When it comes to transnational organized crime, confronting these well-funded and heavily armed networks requires an aggressive, internationally coordinated effort spearheaded by security forces to secure borders and maritime routes and control ungoverned spaces.
For the U.S., confronting the surging transnational criminal threat begins at home. The porous border is a major and increasingly principal driver of the growth of instability and criminality, not only in the U.S. but across the Western Hemisphere and beyond. Therefore, the first step in countering the global criminal threat is for the U.S. to implement appropriate border security policies and resourcing, many of which were present under the Trump administration. The increased severity of the migratory and cartel threat also calls for more aggressive action, including ramping up of resources for border security as contemplated in H.R. 2 and the deployment of U.S. military resources and personnel to secure the border and combat these growing threats to national security.
With growing global instability and the increasing weaponization of migration by foreign regimes, the U.S. should also play a leading role in promoting border security abroad, particularly close to home in the Americas, where some leaders recognize the need for such policies.

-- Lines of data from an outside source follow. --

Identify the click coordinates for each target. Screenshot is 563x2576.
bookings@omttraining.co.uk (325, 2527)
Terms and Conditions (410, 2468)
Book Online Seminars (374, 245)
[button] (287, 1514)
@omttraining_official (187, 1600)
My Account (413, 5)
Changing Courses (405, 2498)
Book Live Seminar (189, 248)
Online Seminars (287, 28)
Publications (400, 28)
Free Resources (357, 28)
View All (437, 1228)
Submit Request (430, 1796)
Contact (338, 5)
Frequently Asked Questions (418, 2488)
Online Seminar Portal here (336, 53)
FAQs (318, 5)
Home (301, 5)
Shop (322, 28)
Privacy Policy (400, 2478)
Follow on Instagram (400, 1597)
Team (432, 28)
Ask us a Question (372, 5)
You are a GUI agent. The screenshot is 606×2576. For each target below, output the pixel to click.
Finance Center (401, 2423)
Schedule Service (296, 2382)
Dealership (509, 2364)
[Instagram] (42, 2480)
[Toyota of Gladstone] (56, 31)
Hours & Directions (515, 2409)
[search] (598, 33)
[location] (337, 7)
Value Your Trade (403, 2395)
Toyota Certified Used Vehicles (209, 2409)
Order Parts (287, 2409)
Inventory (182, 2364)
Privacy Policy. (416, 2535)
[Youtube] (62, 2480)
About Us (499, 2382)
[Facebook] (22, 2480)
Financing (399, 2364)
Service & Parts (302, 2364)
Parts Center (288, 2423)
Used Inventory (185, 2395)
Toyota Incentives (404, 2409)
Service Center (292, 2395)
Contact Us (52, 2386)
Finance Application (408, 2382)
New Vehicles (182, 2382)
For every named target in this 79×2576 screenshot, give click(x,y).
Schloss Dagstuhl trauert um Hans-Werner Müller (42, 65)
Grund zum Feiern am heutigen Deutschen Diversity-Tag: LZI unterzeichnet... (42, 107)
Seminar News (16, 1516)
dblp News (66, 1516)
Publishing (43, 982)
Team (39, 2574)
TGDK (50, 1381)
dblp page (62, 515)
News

More broadly, the U.S. should reassume its role of both pressing for and supporting such an international offensive against armed criminal groups, particularly those who threaten national and domestic security with deadly narcotics, weaponized migration, and violent crime.
Without a major reversal of course and concerted action along these lines, the recent images of global instability hitting the headlines will only multiply, along with their impact on the public.